The function call split(w) returns the list of pair of strings such that the concatenation of the two string in a pair is equal to w. The function call split_all(w) returns the list containing all the list of strings of the form [w1,w2,...,wn] such that each wi is not the empty string and the concatenation w1+w2+...+wn of all these strings is equal to w. I let you test this function on the string "xyzt" to make sure you understand what it does.

> split("xyzt")
[['', 'xyzt'], ['x', 'yzt'], ['xy', 'zt'], ['xyz', 't'], ['xyzt', '']]
> split_all("xyzt")

[['x', 'y', 'z', 't'], ['x', 'y', 'zt'], ['x', 'yz', 't'], ['x', 'yzt'],
 ['xy', 'z', 't'], ['xy', 'zt'], ['xyz', 't'], ['xyzt']]

Problem 3

Implement the function match(w,e) using the skeleton code below. It returns True when it matches, and it returns False otherwise.

def match(w,e):
    if e.type == "eps":
        return w == ""
    elif e.type == "symb":
        ...
    elif e.type == "union":
        ...
    elif e.type == "conc":
        for p in split(w):
            ...
        return False
    elif e.type == "star":
        ...


You may need one helper function for the Kleene's star case.
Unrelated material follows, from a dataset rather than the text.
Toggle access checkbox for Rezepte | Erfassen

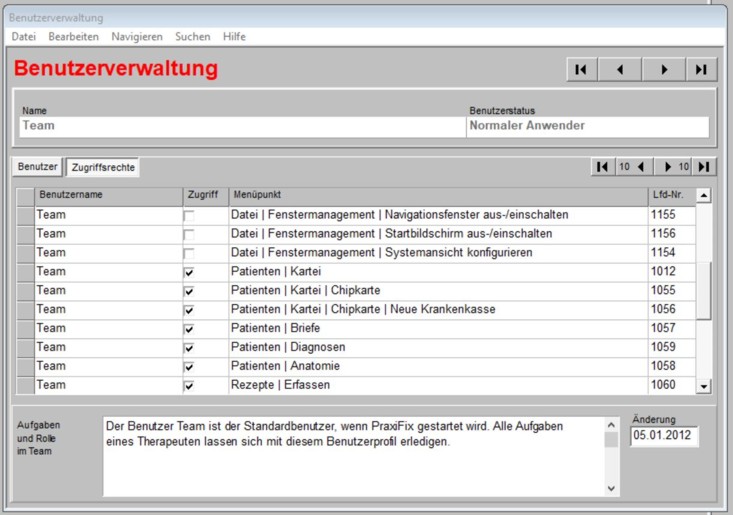click(x=189, y=386)
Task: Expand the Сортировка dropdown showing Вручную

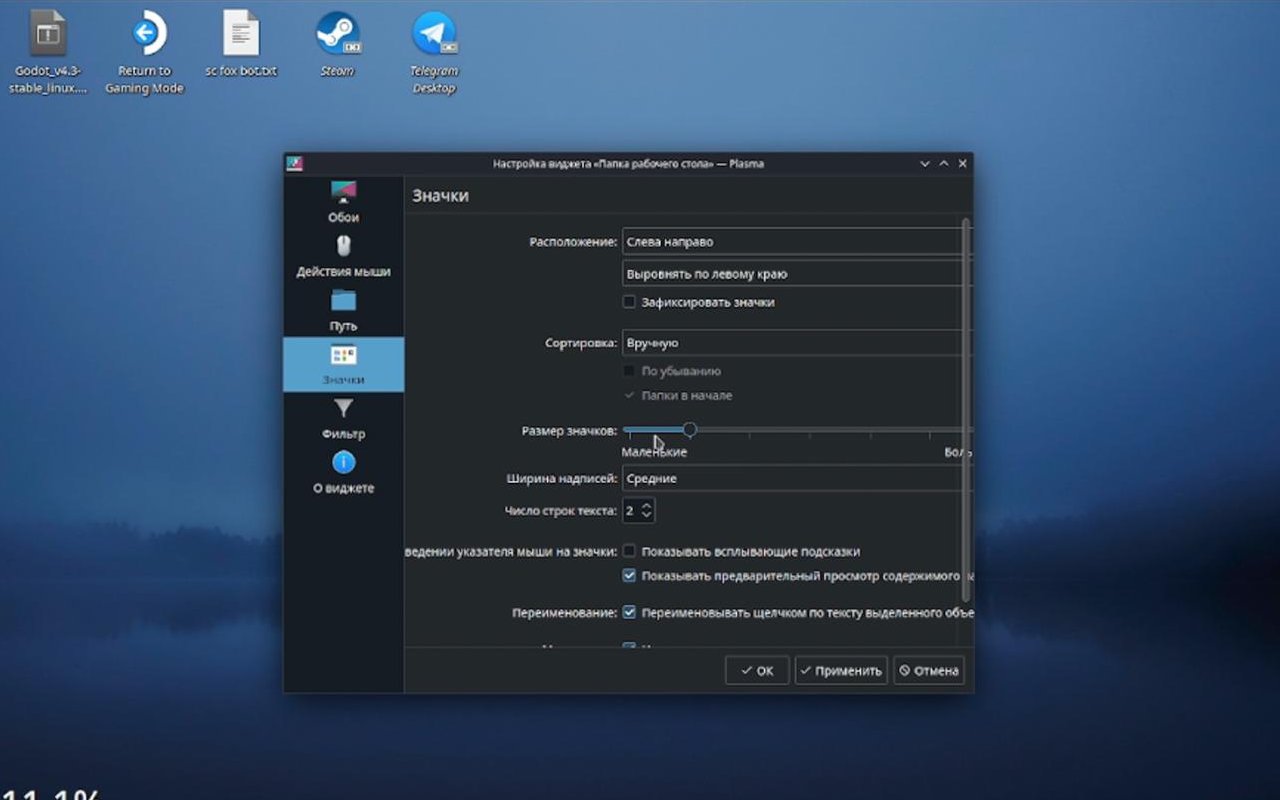Action: pyautogui.click(x=795, y=343)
All the other cases should translate more or less directly from the pseudo-code for match()

4 Test your work

Problem 4

This problem is for testing your previous work. You have to test to match each regexp from Problem 2 with 3 strings that you believe should match and 3 strings that you believe should not match. For example if you had to test the regexp ex0 = conc(union(ra,rb), union(ra,rb)) you would come up with the 6 strings "ab","ba", "bb", "", "a", "bab". To help you in this task, we provide a test_match function that takes a list of tests and run them one after another and check that the output is as expected.

def test_match(lst):
    if len(lst) == 0:
        return
    else:
        the_test = lst[0]
        w = the_test[0]
        e = the_test[1]
        b = the_test[2]
        print("match("+ w + ",  " + e.to_string() + ") =? " + str(b))
        if match(w,e) == b:
            print("Ok")
            test_match(lst[1:])
        else:
            raise Exception("I have to fix that")

Using this function you could test match() on ex0 by typing:

> test_match([ [ "ab",ex0,True ], [ "ba",ex0,True], [ "bb",ex0, True ],
               [ "",  ex0,False], [ "a" ,ex0,False],[ "bab",ex0,False] ])
match(ab,  (a∪b).(a∪b)) =? True
Ok
match(ba,  (a∪b).(a∪b)) =? True
Ok
match(bb,  (a∪b).(a∪b)) =? True
Ok
match(,  (a∪b).(a∪b)) =? False
Ok
match(a,  (a∪b).(a∪b)) =? False
Ok
match(bab,  (a∪b).(a∪b)) =? False
Ok

5 Submit your work

Create a csci341 folder to your gitlab account. Add me bhcr001 to the list of developers for this project. Copy your file to the folder. Add, commit, push.